As far as I can tell from what I read, a lot of commentators in the US who favour this approach are seeing Covid-19 simply as a particularly nasty form of flu which carries with it a high risk of death for older patients but will be, for most people, a very unpleasant and debilitating episode from which they will nevertheless recover.
That's true as far as it goes, but they aren't considering the full implications of all this.
This table shows the data to date about Covid-19 patients in the US who require hospitalisation:
Severe Outcomes Among Patients with Coronavirus Disease 2019 (COVID-19
Certainly the figures in the right-hand column, for case-fatality, suggest that the mortality rate for the disease increases dramatically with age, but the two central columns, for patients requiring hospitalisation and for patients requiring treatment in an ICU, tell a very different story -- that is, even if you're aged between 20 and 44, there's a 14% -- 20% chance you'll require hospital treatment, at the very least.
That is, to my mind, a not insignificant risk at the best of times, and this is not, of course, the best of times by a long way, since all these patients represent a demand for hospital care in addition to the regular demands placed on hospitals, at a time when the hospitals will be running with far fewer doctors, nurses, technicians and other medical staff than normal, as they fall ill from the disease.
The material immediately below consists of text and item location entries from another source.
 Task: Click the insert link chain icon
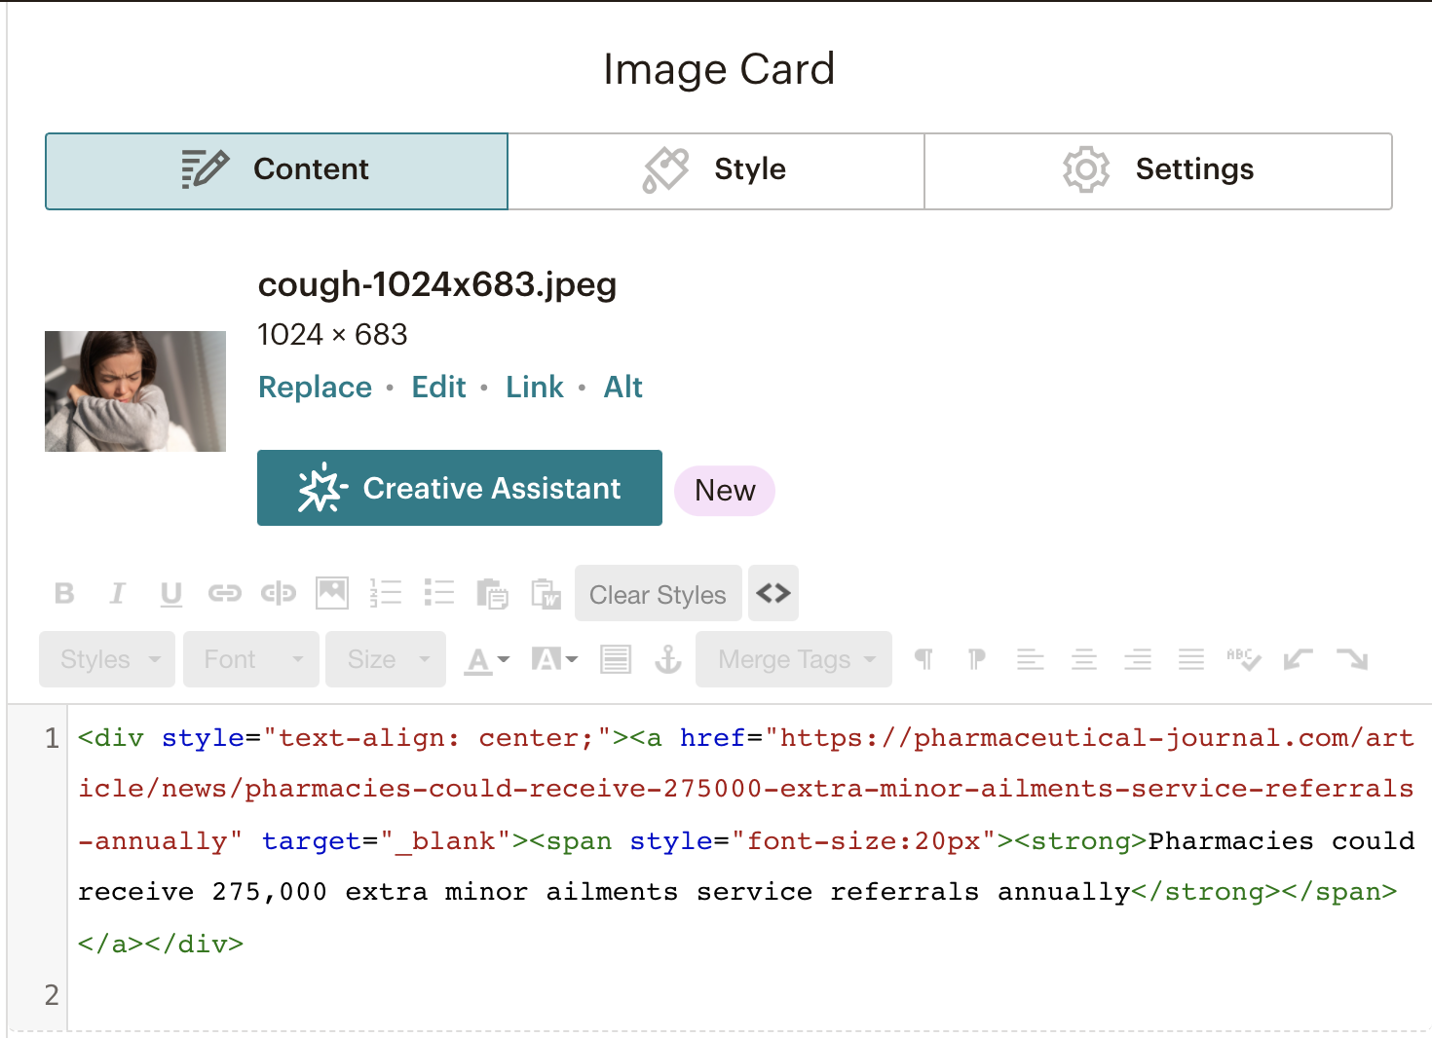click(224, 594)
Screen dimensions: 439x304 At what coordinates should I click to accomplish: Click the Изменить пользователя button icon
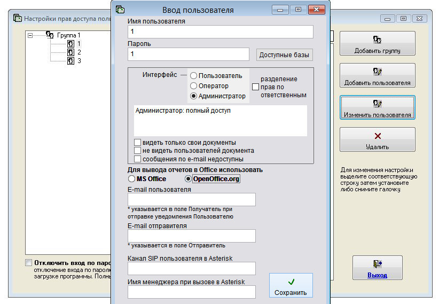point(377,104)
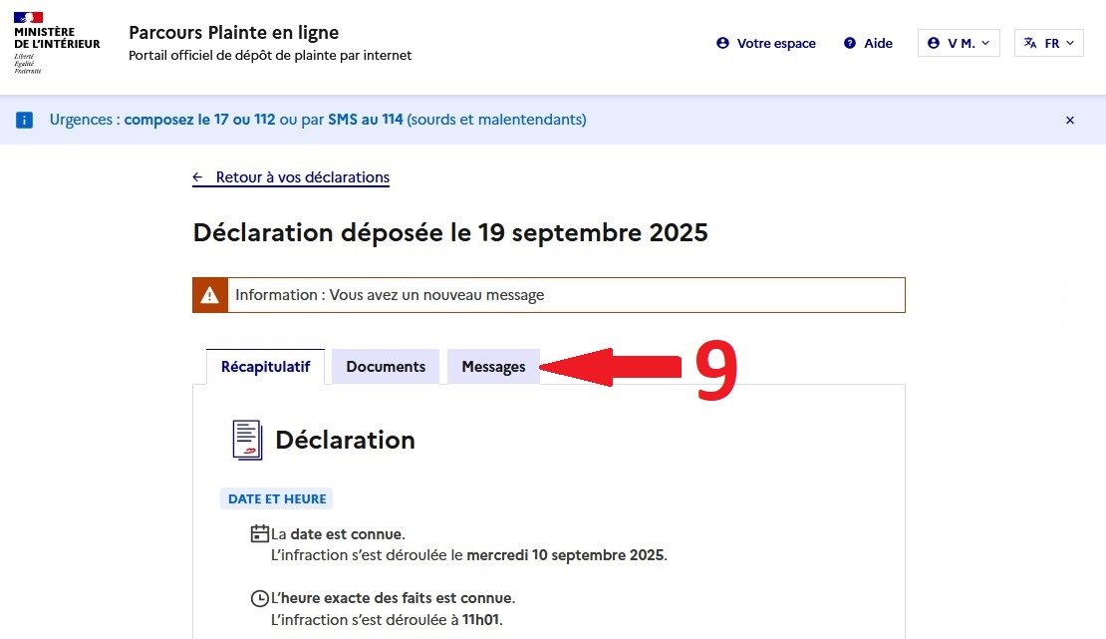
Task: Click the Déclaration document icon
Action: click(x=245, y=439)

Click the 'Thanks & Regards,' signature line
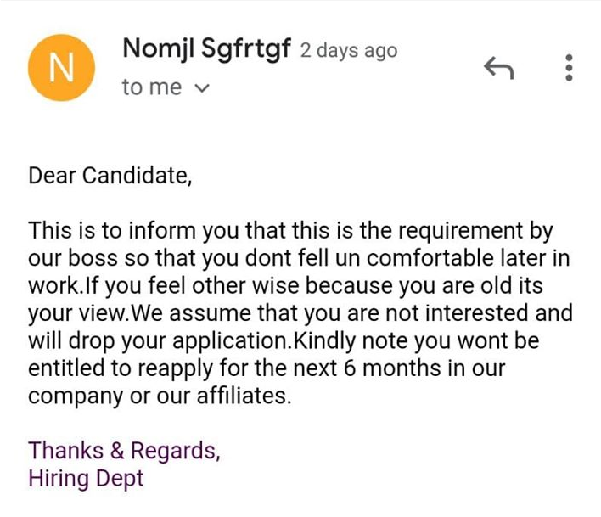124,450

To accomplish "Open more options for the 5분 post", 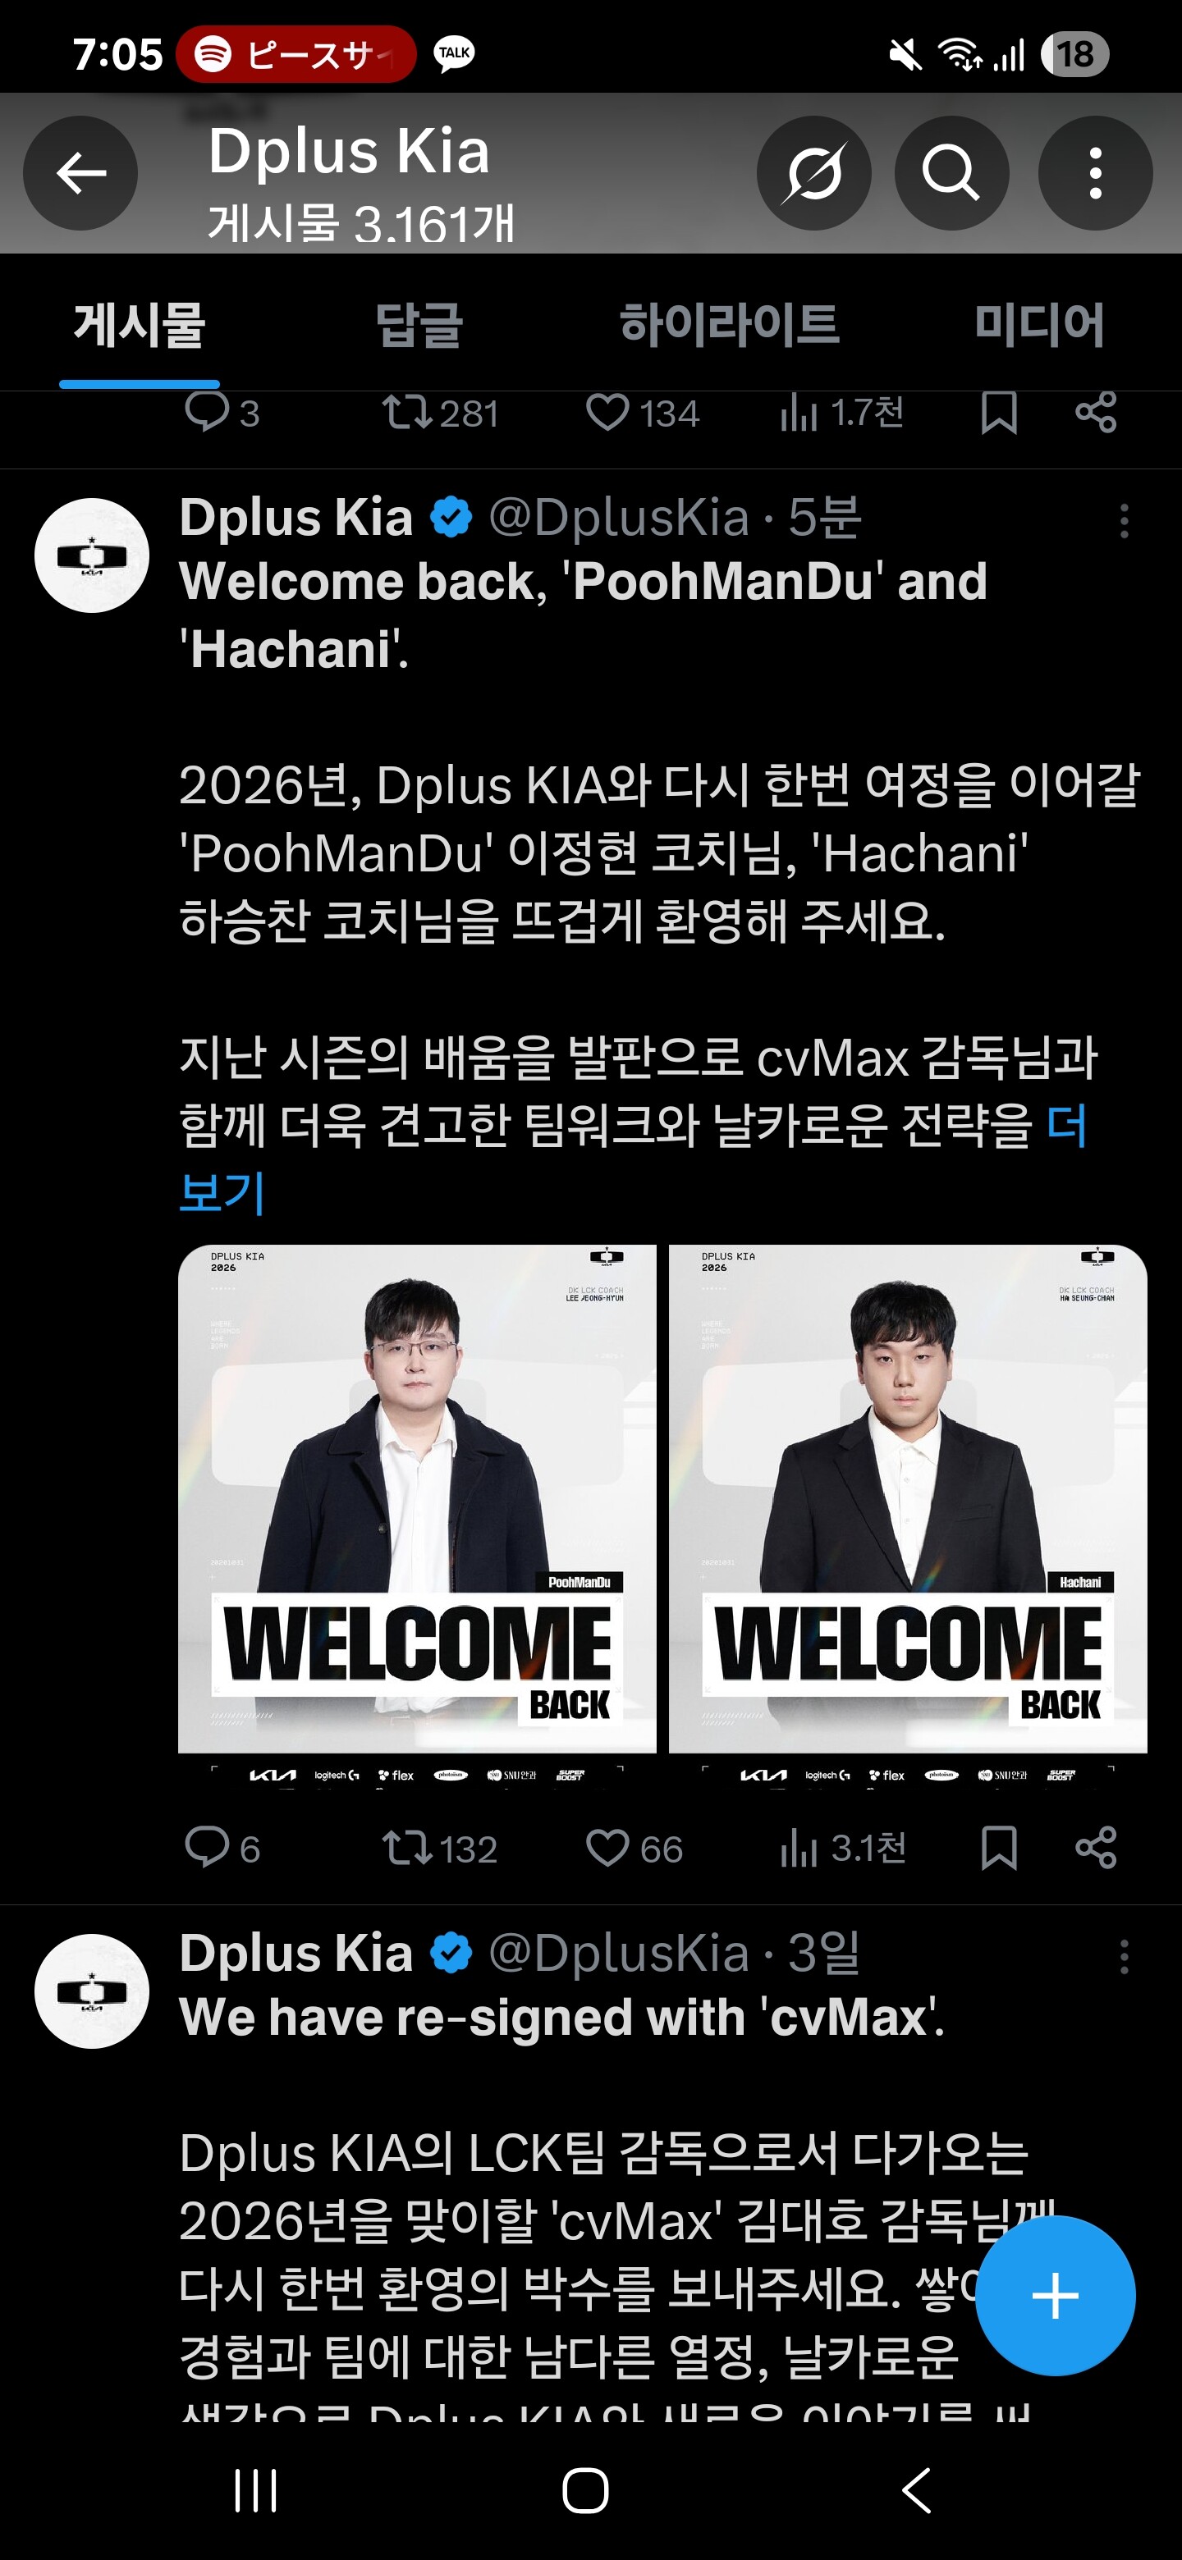I will [x=1124, y=521].
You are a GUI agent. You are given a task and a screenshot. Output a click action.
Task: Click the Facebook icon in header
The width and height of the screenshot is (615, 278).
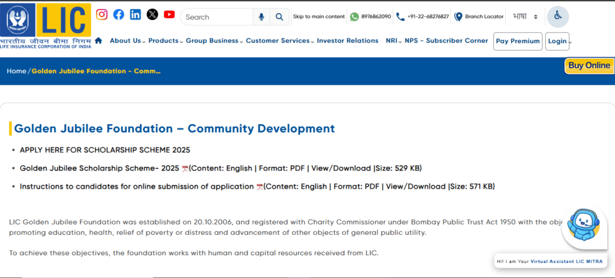click(119, 14)
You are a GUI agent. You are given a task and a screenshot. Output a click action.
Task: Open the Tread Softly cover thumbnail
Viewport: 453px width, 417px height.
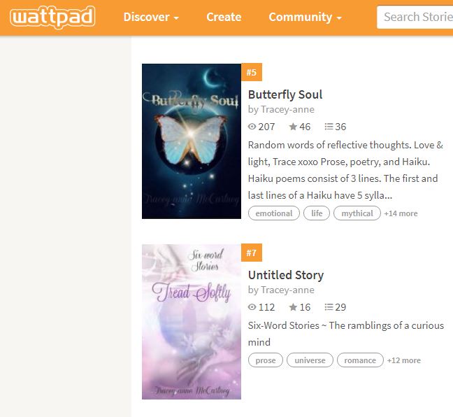(x=192, y=322)
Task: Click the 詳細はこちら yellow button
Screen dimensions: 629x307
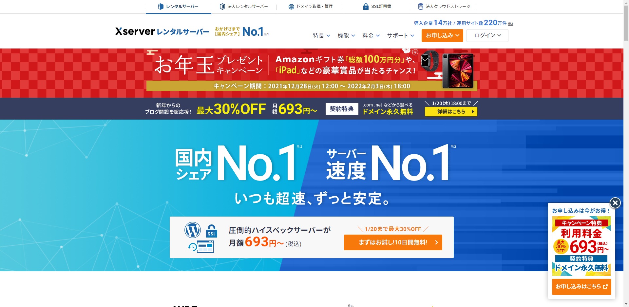Action: [x=451, y=112]
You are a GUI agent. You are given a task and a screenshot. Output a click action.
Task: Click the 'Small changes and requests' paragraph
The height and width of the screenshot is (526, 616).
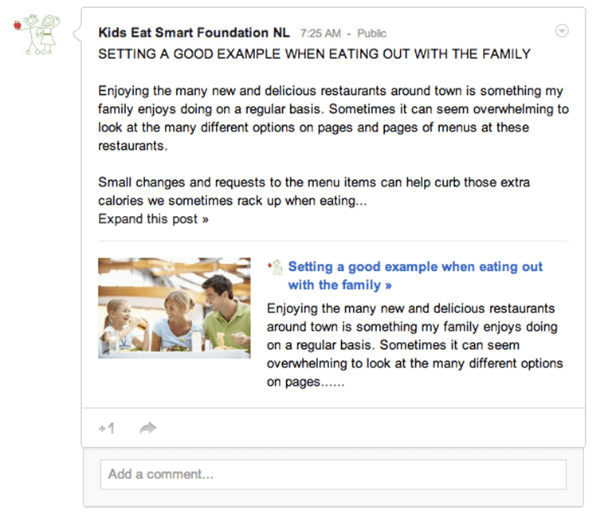pyautogui.click(x=314, y=191)
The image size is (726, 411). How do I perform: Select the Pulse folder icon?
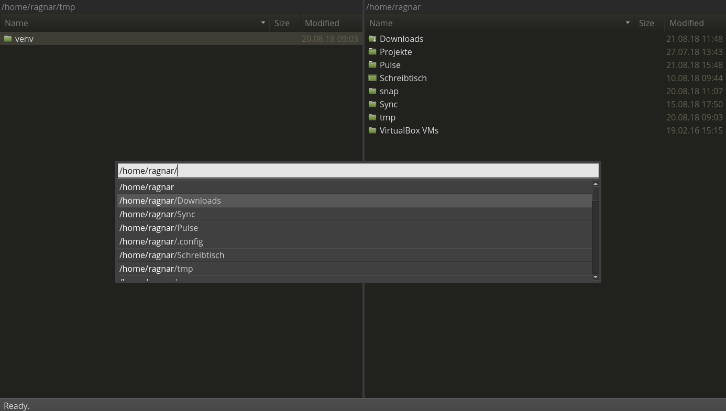372,65
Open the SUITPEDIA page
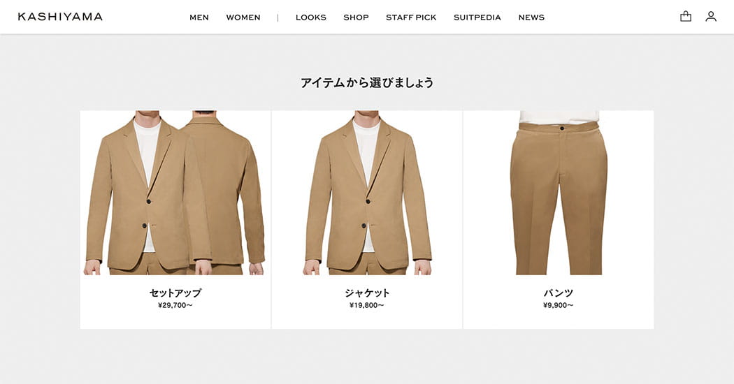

And, of course, this similarly affects everyone who requires hospital treatment for something completely unrelated to Covid-19, since the increased pressure on hospital resources will affect them equally, with the added risk that, which in hospital, they'll themselves catch the disease, thus adding to their problems.
So it's not simply a matter of the grandparents selflessly sacrificing themselves so their children and grandchildren can avoid worst of the economic effects caused by a shut-down -- effects that are coming anyway, to a greater or lesser extent, because of the effects of the disease on customers and on the workforce -- but of everyone being forced, if the protective measures are lifted too soon (or not imposed at all), to cope with the devastating effects of the disease on anyone requiring hospital treatment for anything over the next few months.
I'm sure that this chap in Texas simply hasn't thought that through, any more than has Trump thought through -- or listened to anyone who's told him -- what US hospitals are going to look like come Easter.